__WHAT IS NEEDED__. Put the rows below that run from the line containing "You are a GUI" through the line containing "pyautogui.click(x=234, y=235)" into a numbered list, skipping blank lines and leaving the pictures out.

+++ LISTING

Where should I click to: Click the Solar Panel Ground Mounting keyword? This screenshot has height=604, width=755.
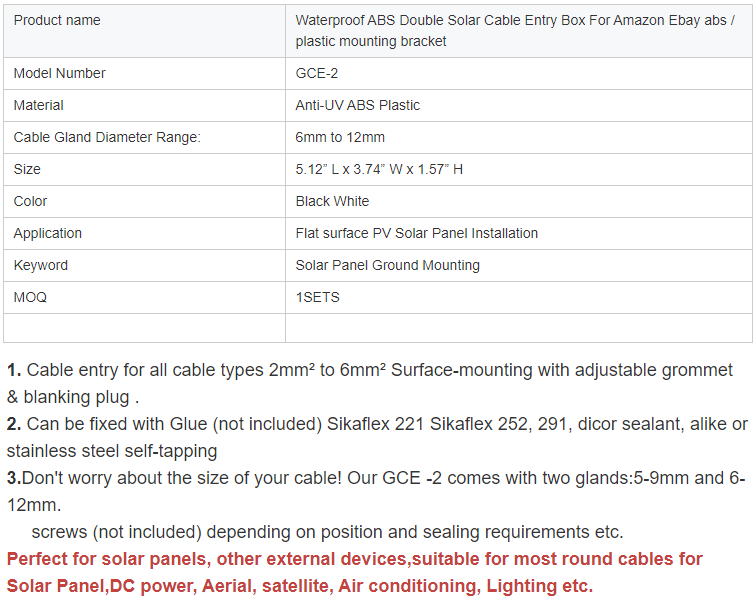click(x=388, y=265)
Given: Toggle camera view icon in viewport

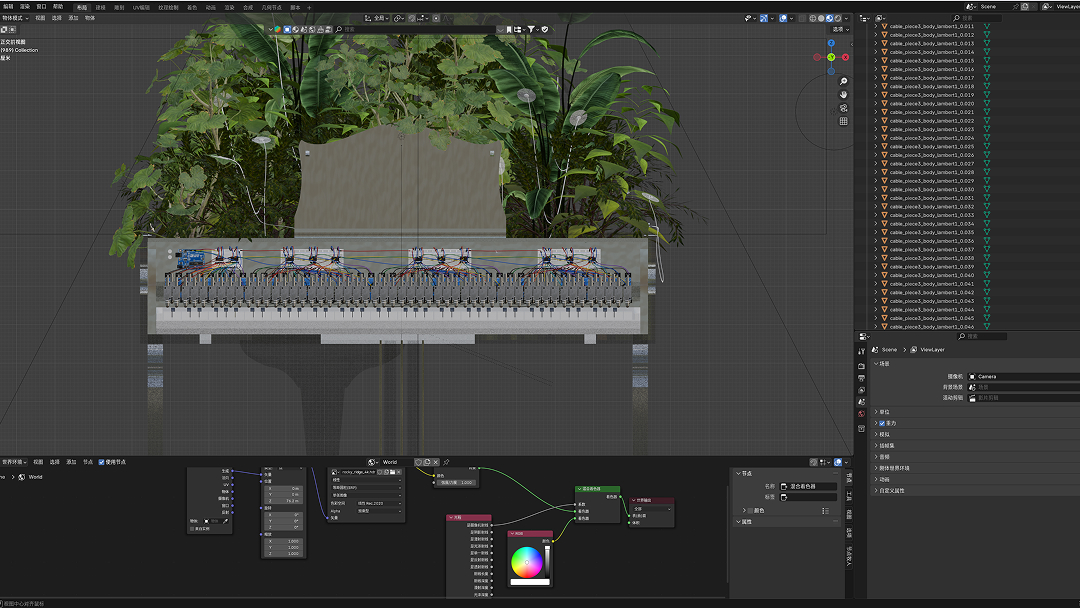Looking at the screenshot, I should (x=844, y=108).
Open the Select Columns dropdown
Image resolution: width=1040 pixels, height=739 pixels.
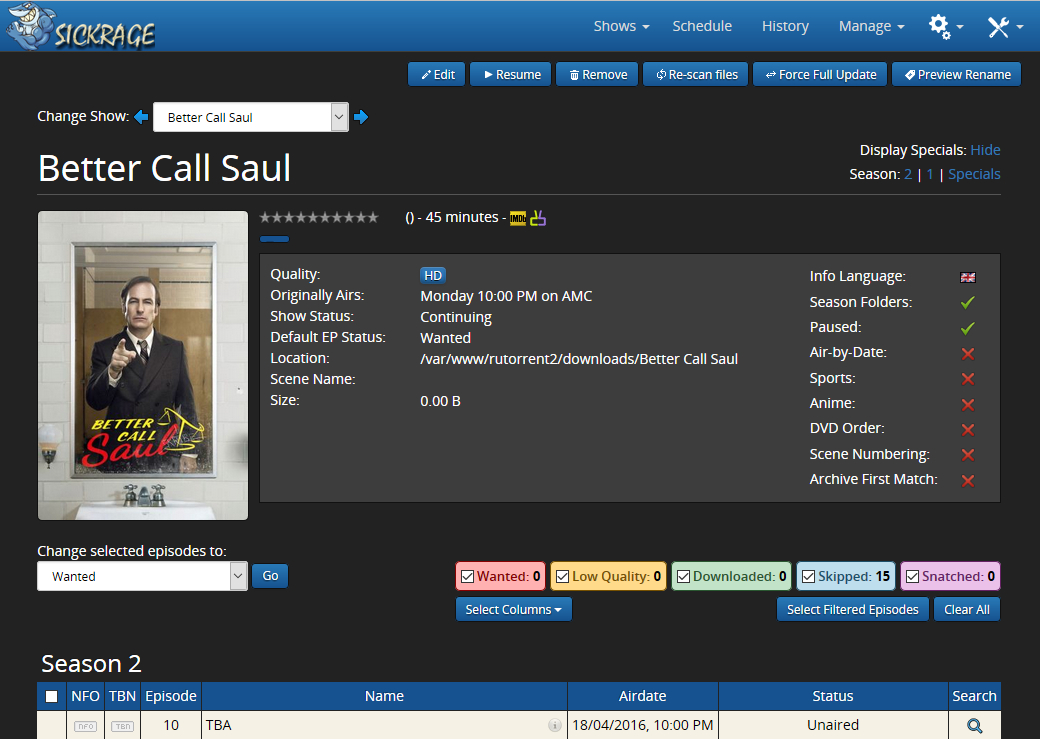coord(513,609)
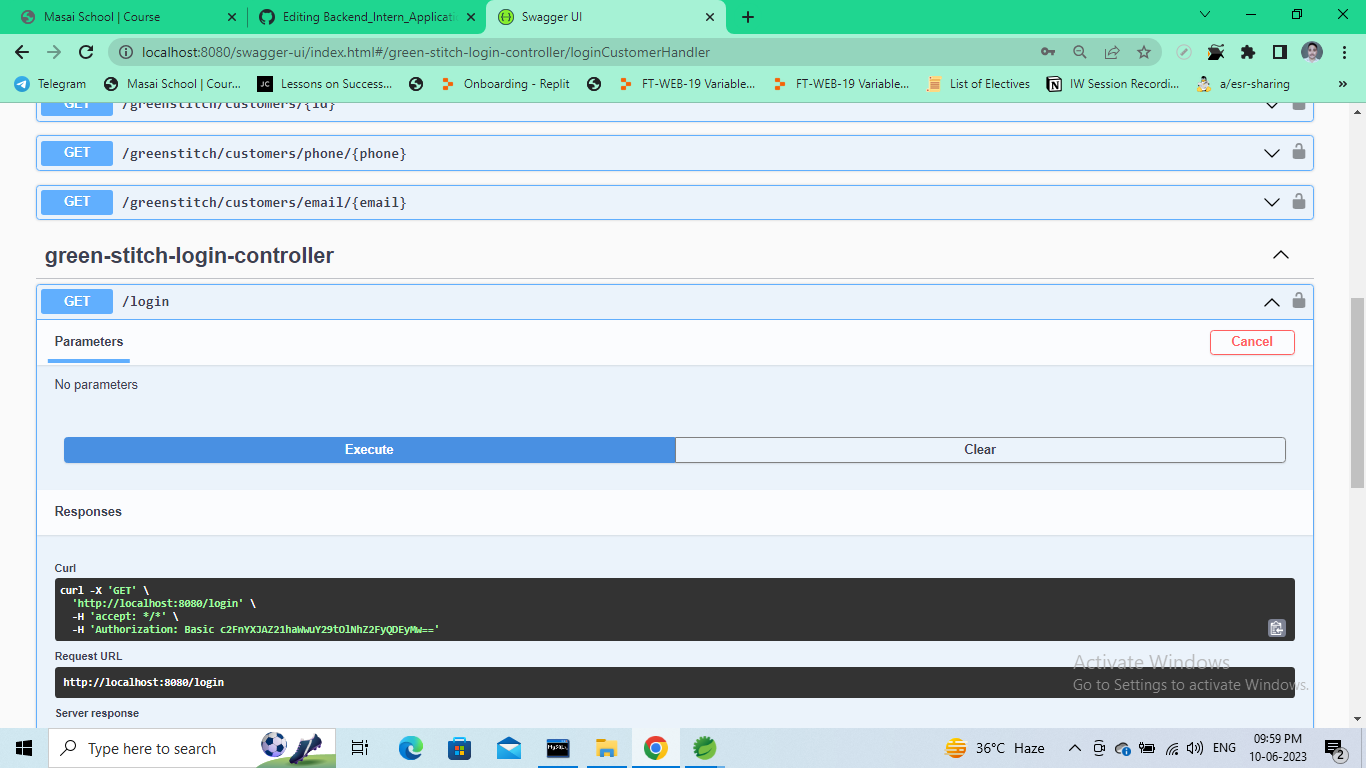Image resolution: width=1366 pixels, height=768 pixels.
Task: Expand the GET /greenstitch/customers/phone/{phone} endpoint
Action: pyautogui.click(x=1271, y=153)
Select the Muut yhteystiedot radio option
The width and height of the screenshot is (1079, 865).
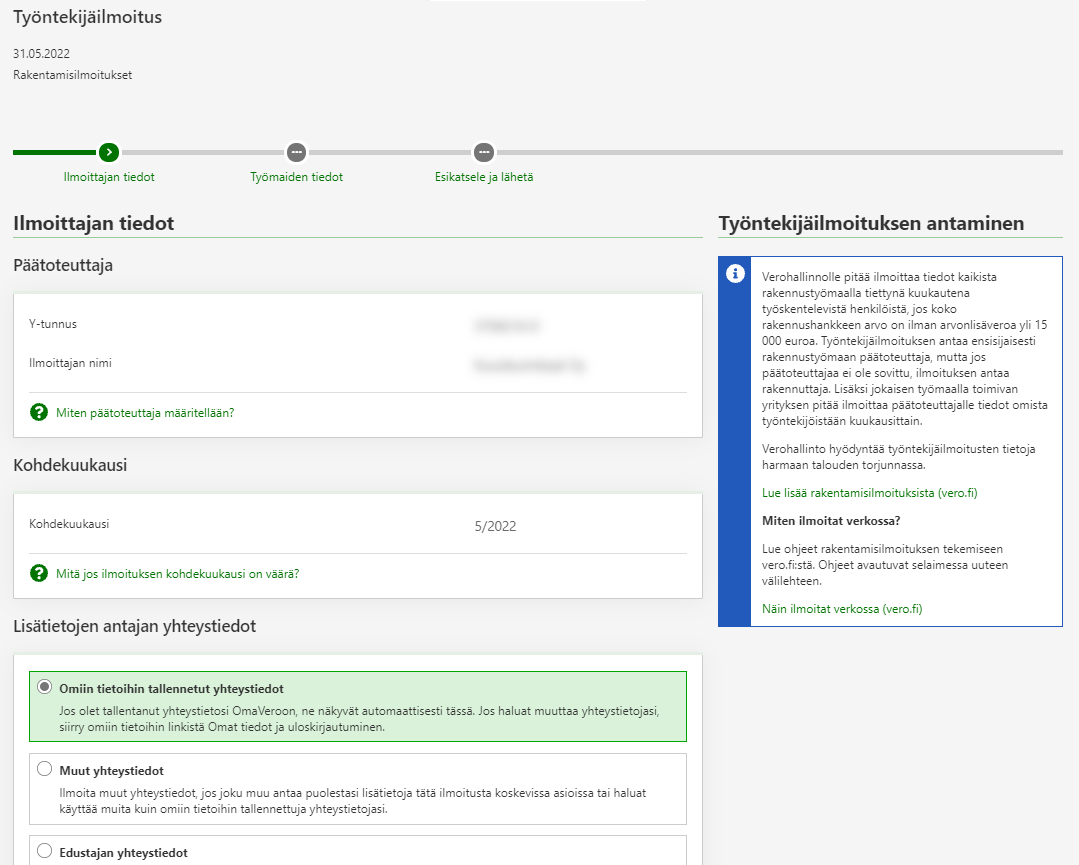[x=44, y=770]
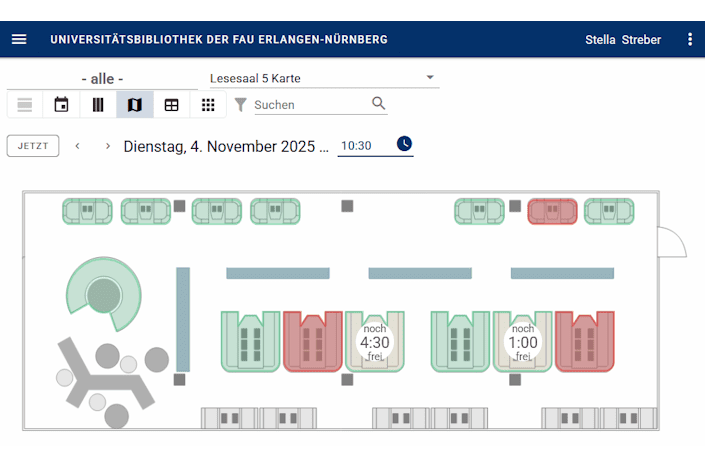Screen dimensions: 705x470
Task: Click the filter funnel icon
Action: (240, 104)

++++++
+++ LISTING

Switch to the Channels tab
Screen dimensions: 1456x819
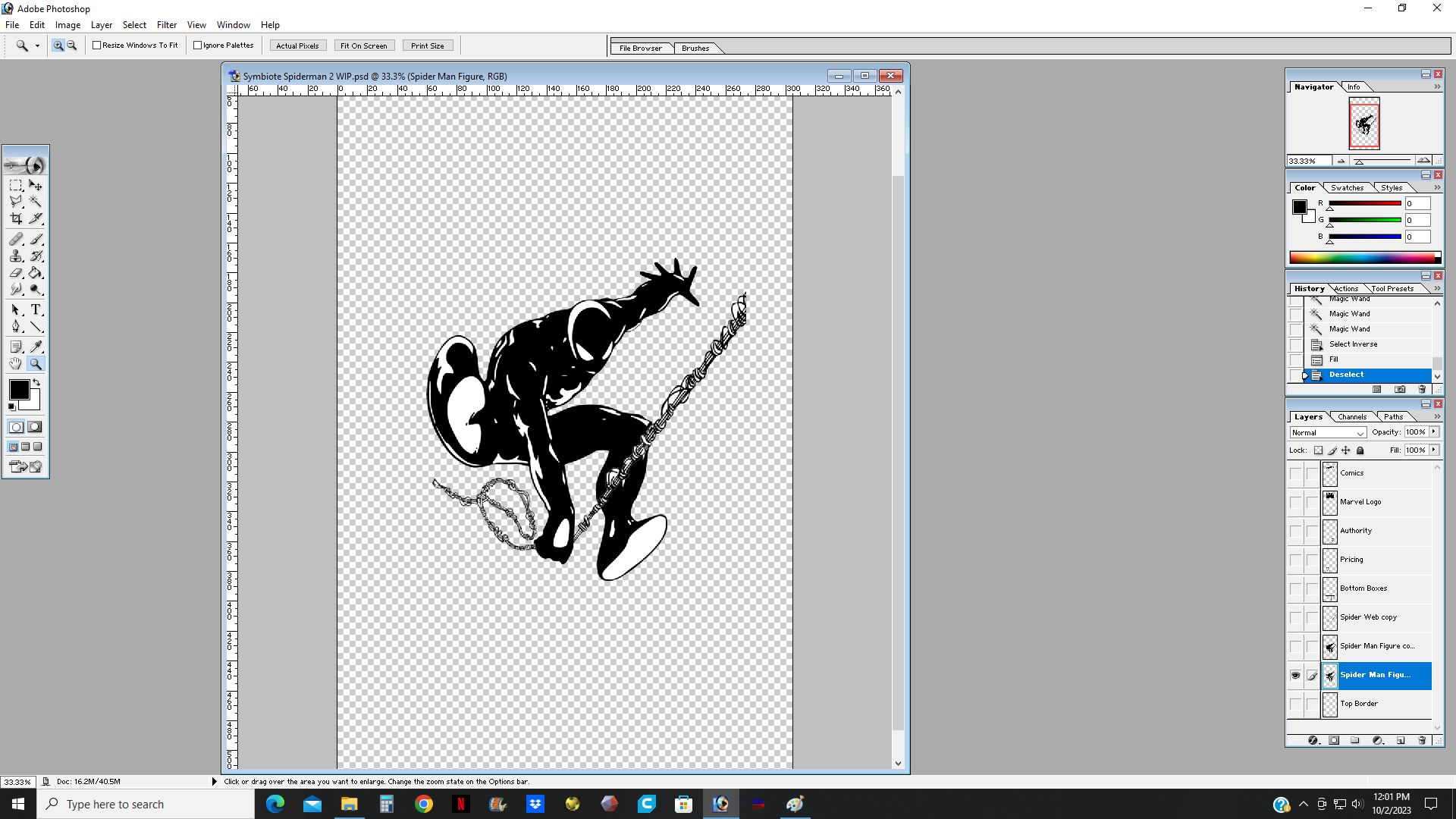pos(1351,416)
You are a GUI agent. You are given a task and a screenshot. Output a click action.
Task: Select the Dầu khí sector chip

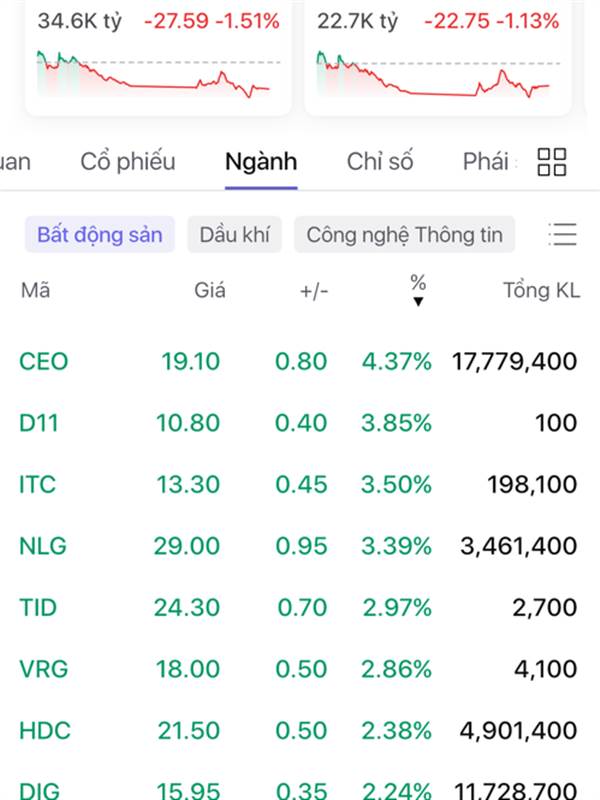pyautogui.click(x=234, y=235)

++++++

__EXERCISE RESPONSE__.
1. You are a GUI agent. You are given a task and a screenshot. Output a click action.
2. Task: Select the Dầu khí sector chip
3. pyautogui.click(x=234, y=235)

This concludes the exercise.